[Data entries]
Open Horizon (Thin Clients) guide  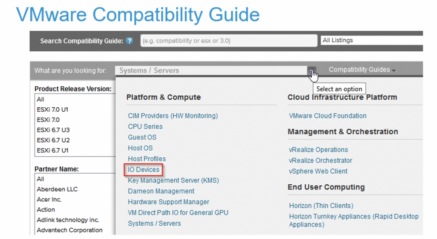click(321, 206)
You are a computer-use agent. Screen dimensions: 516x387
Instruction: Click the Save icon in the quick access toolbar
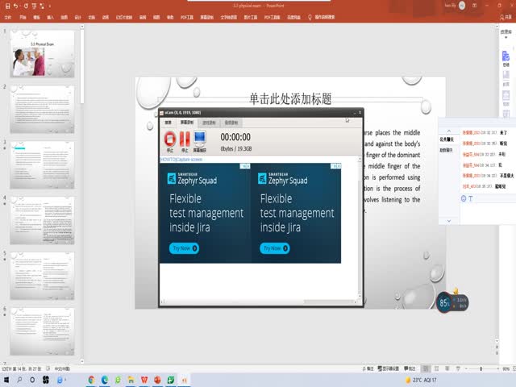click(6, 5)
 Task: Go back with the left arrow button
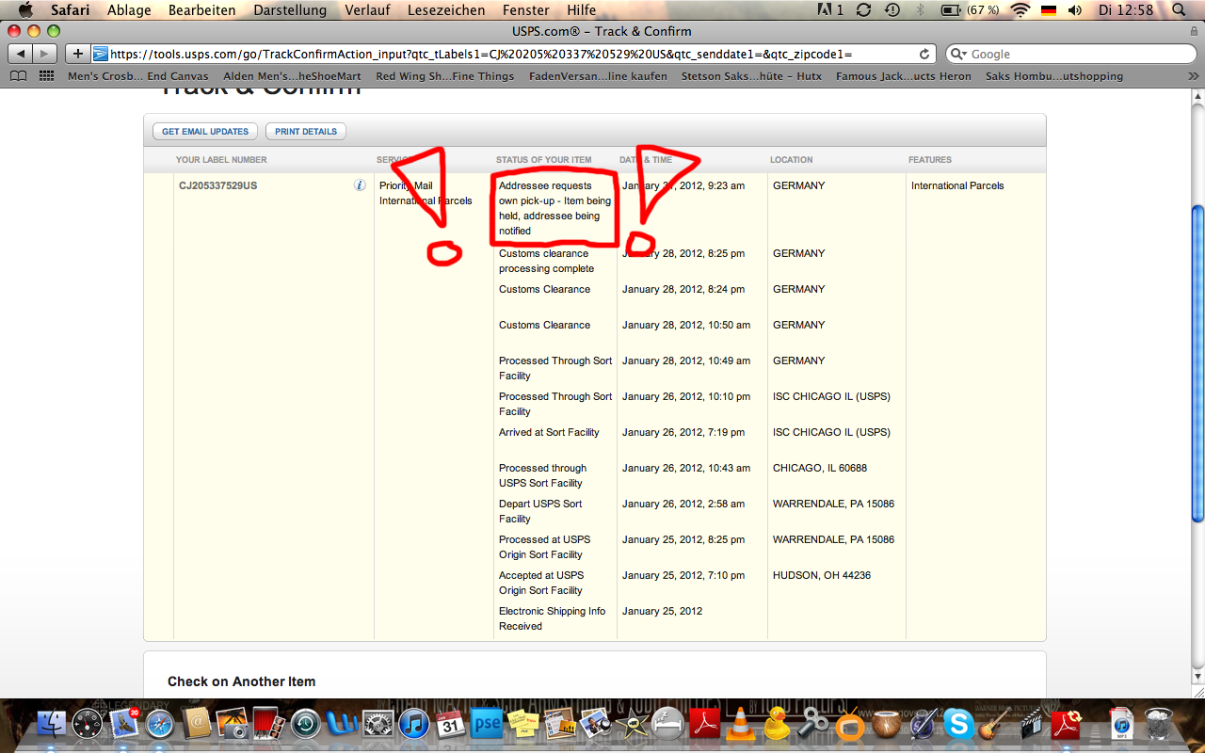21,54
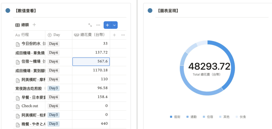Select the cell containing 567.6

pos(91,61)
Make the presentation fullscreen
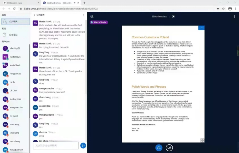The image size is (239, 153). [x=202, y=140]
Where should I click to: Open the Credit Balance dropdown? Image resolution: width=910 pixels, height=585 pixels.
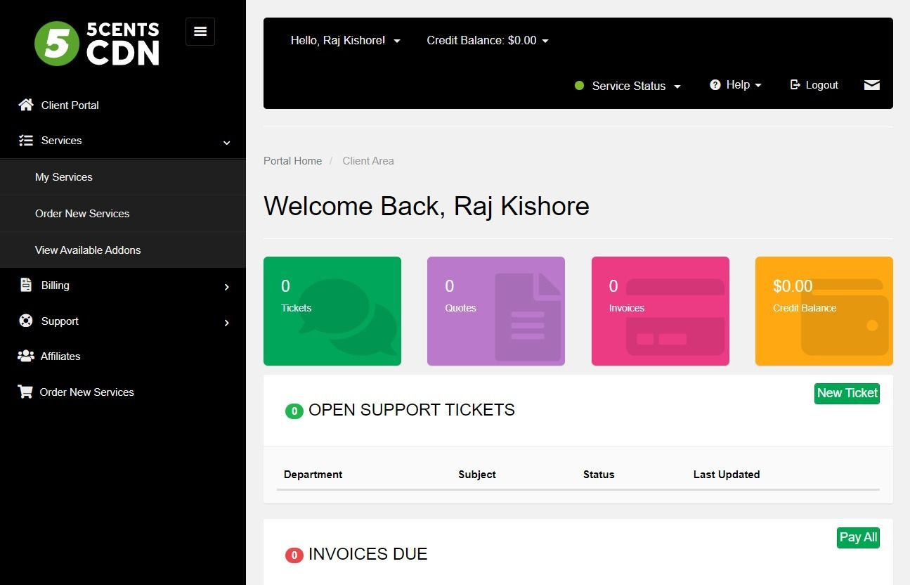[488, 41]
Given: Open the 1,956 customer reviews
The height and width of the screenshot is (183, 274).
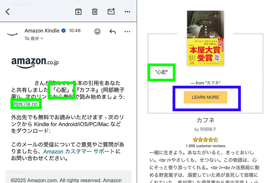Looking at the screenshot, I should click(205, 146).
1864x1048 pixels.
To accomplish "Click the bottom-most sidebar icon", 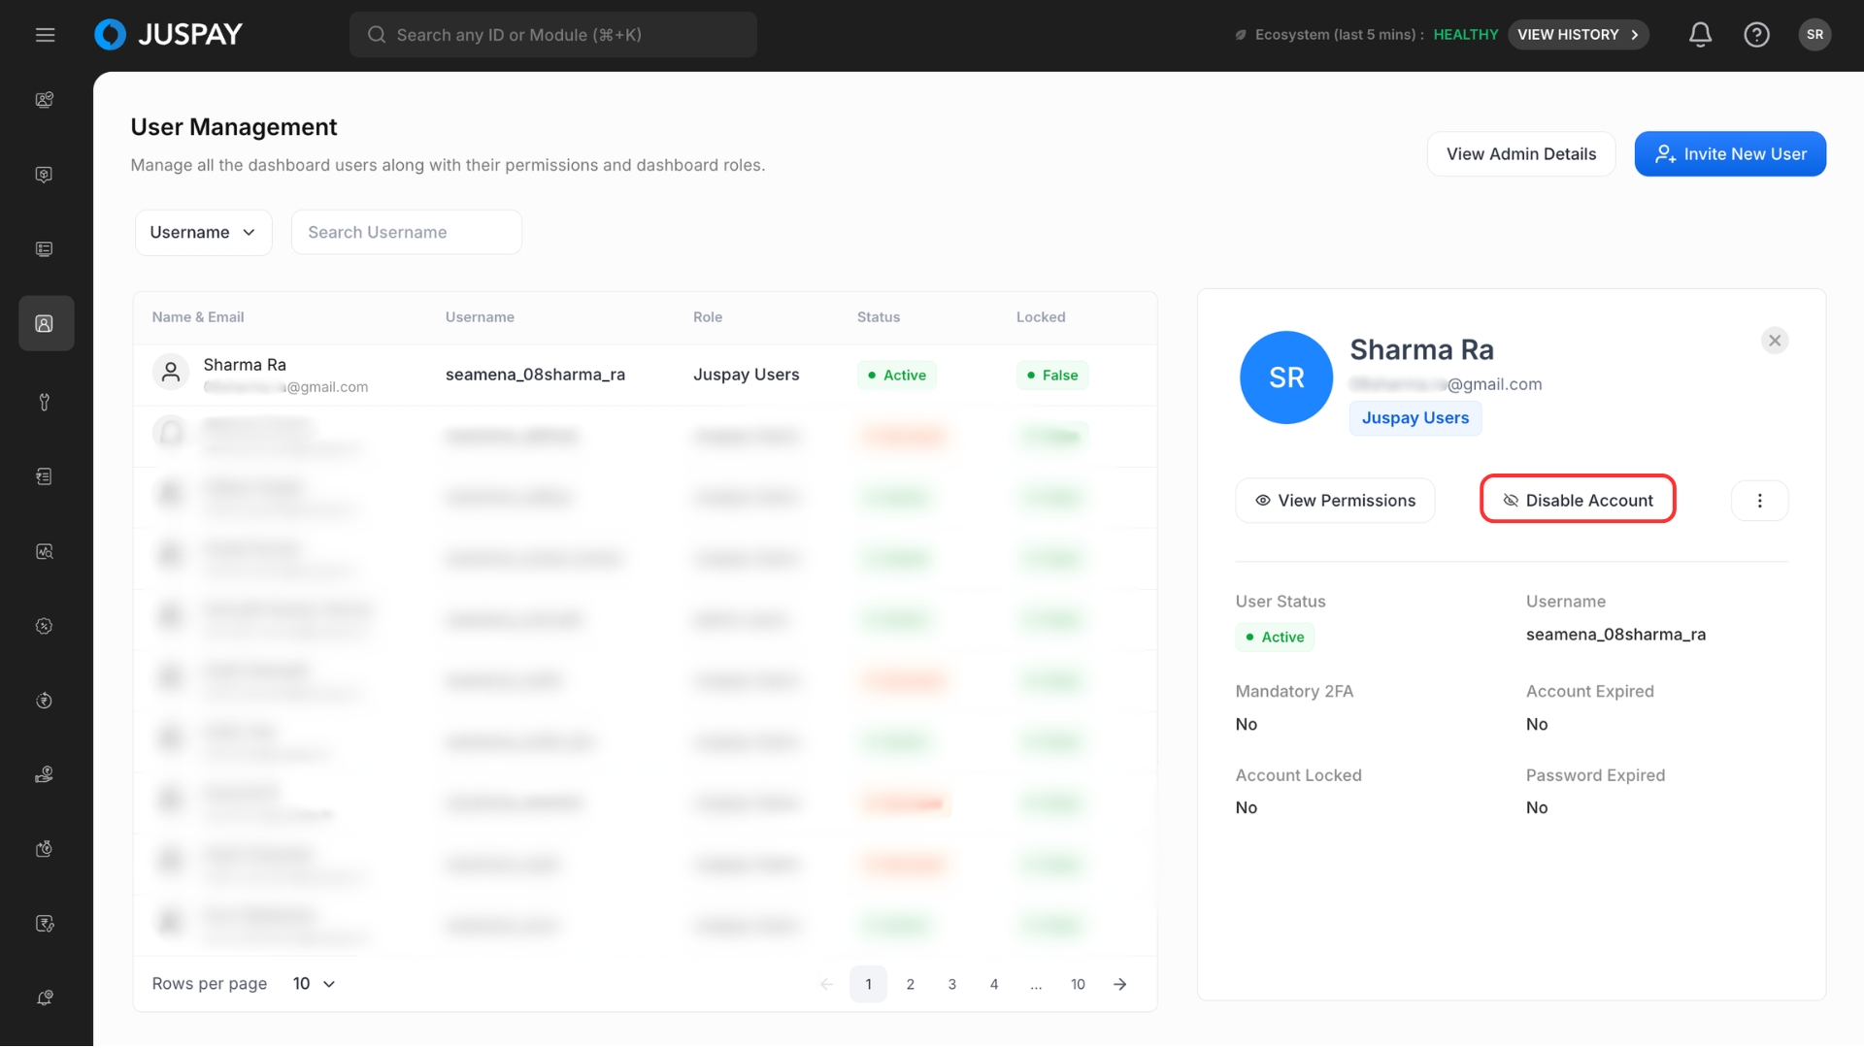I will point(45,998).
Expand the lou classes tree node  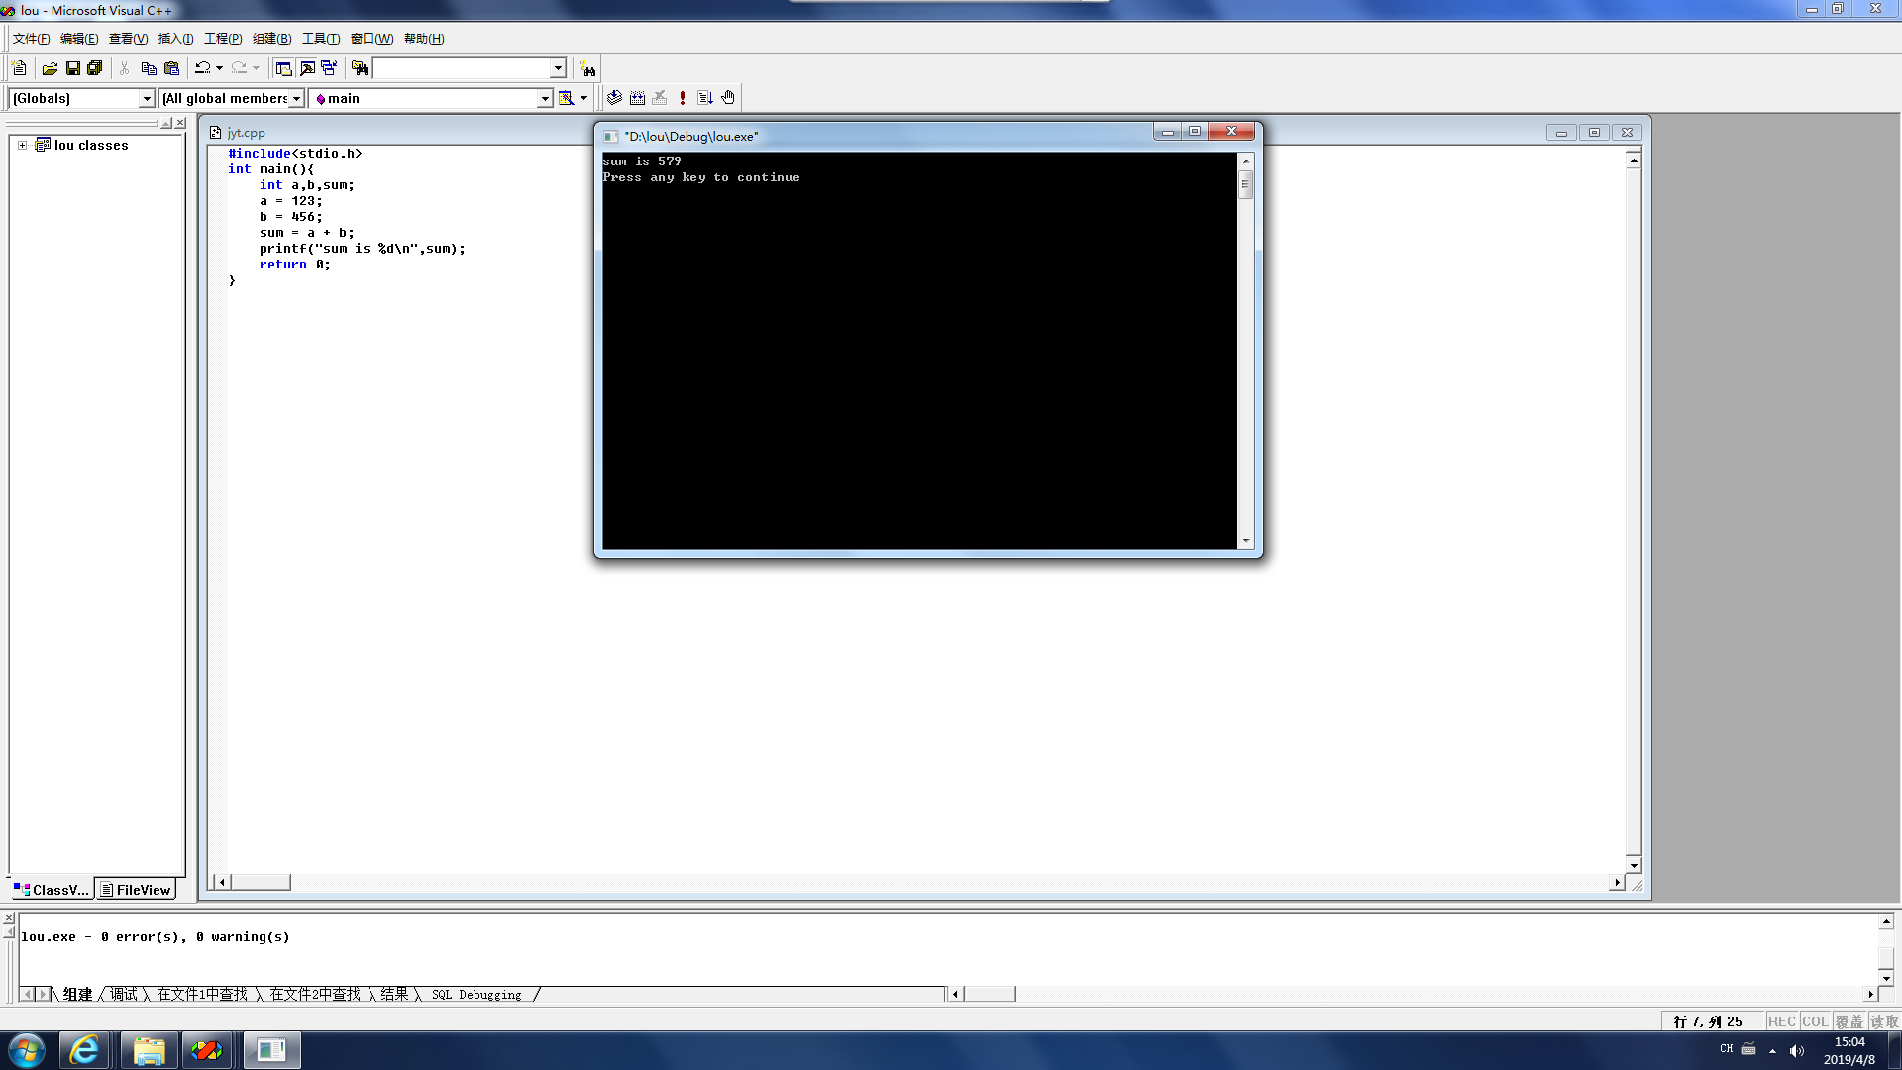pos(22,145)
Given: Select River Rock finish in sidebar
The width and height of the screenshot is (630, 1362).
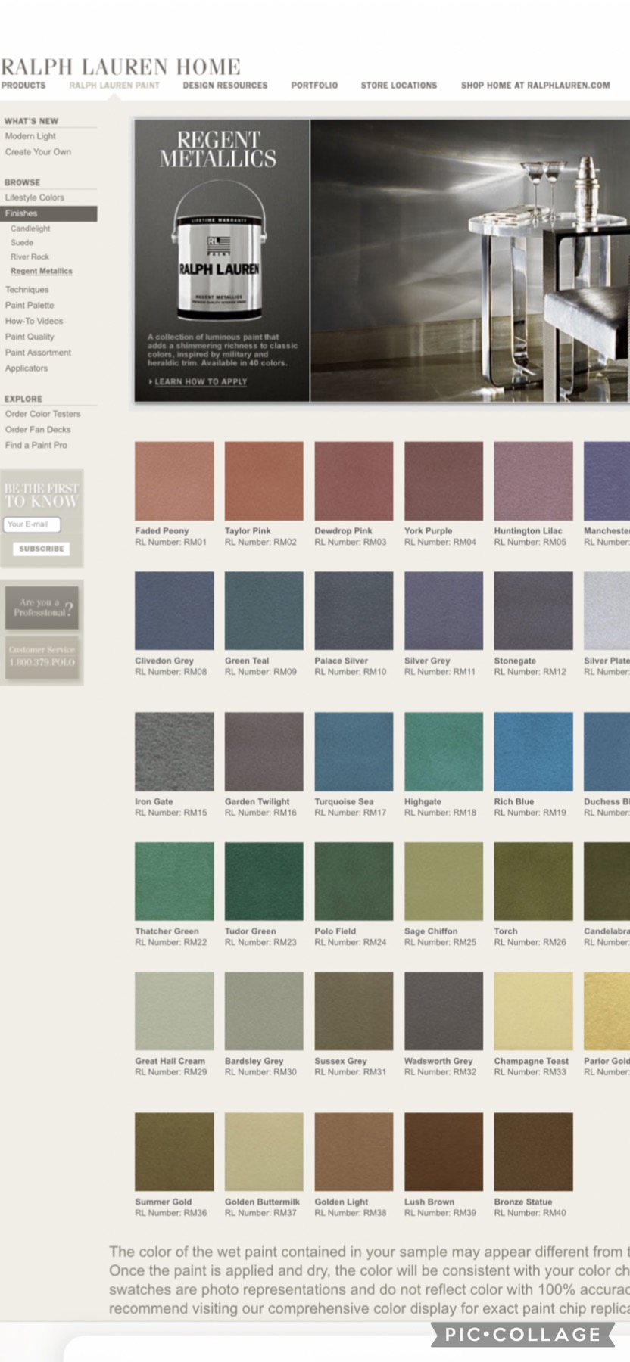Looking at the screenshot, I should [x=30, y=257].
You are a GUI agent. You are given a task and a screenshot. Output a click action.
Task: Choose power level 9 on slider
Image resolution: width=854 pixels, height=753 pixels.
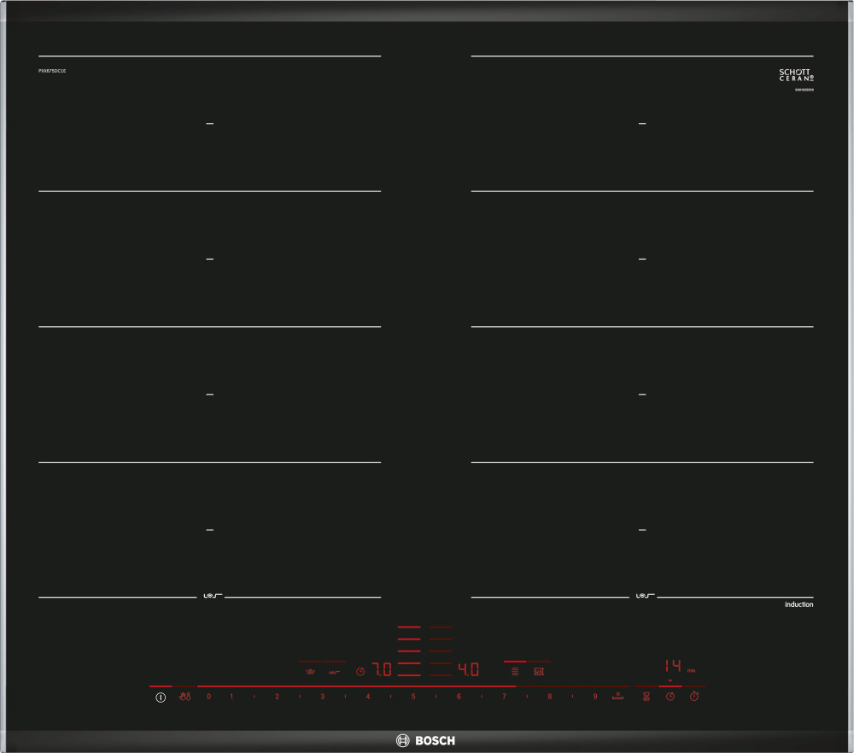pyautogui.click(x=595, y=698)
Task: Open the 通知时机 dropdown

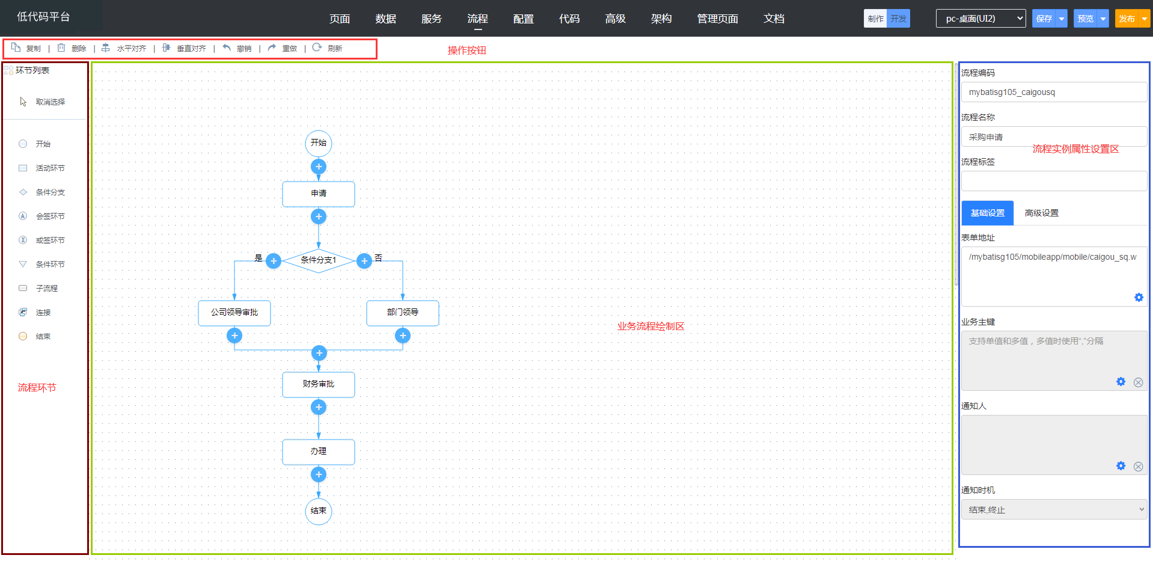Action: (1054, 509)
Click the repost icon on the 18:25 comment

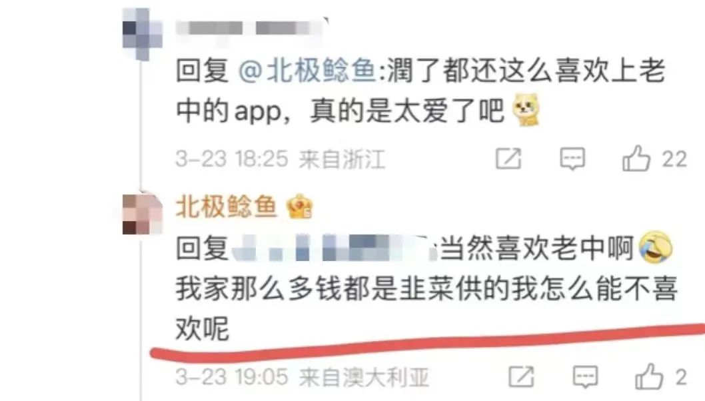pos(508,159)
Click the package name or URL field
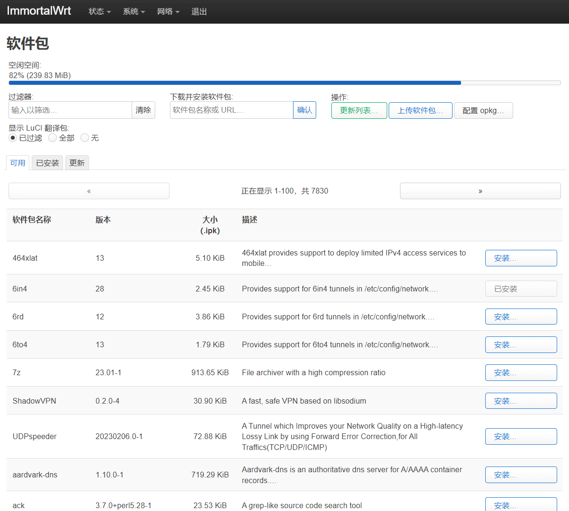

**Your goal:** Pick out every line of the listing above that contains the word "pixels", and copy each one in full.

**Output of the task:**
Where should I click to: Open the Credit Balance dropdown? Image resolution: width=910 pixels, height=585 pixels.
1864x1048 pixels.
Image resolution: width=854 pixels, height=753 pixels.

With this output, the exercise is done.